Police officials aren't buying it.

"The small portion of the DVD we've seen so far makes it pretty clear that these are not people with the best interests of the community at heart," Sterling Clifford, a spokesman for Mayor Sheila Dixon and the Police Department, said in an e-mailed statement.

The trailer, which runs one minute and 19 seconds, features a middle-schooler waving a gun and taking a drag from a joint. Ronny Thomas, also known as Skinny Suge, is shown - before he pleaded guilty in January to first-degree assault - cursing at the city prosecutor and a congressman.

There's also a man firing a gun into the night sky, seemingly for no reason.

The sequel is an hourlong, unrefined look at Baltimore street culture, Bethea said. (There is a brief and somewhat inexplicable departure to the outskirts of Greensboro, N.C.)

"This is probably more raw, more graphic than the first one," Bethea said. "It's a shockumentary."
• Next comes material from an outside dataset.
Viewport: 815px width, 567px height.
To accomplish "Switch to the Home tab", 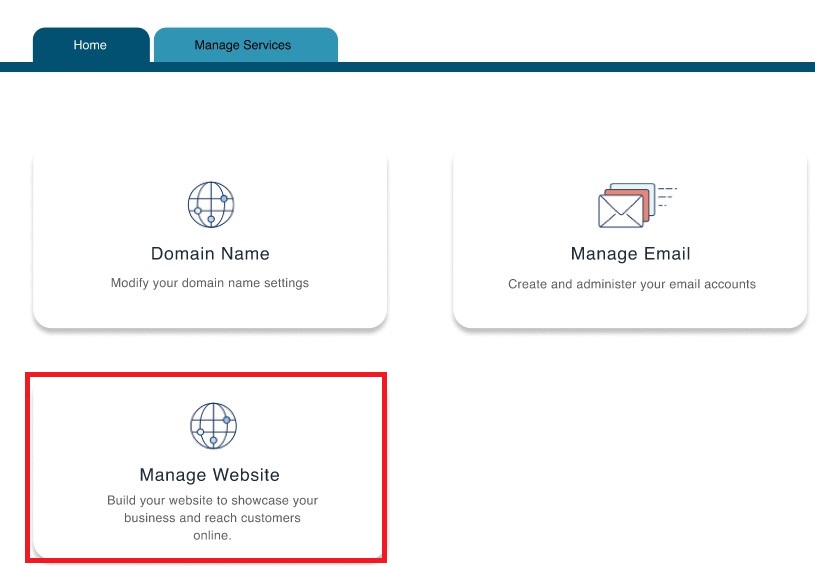I will [90, 45].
On the trailer, viewed more than 1,000 times since it was posted three weeks ago on the video-sharing site YouTube, a man dressed in black describes Stop Snitching 2 this way:

"What we gonna do on this DVD, we gonna define what snitchin' actually is."

Bethea's intended audience, "the urban hip-hop" set, is familiar with that definition, he said. But it was lost in translation, Bethea said, as the DVD's popularity - fueled by the brief appearance of Anthony - mushroomed in popularity in the mainstream.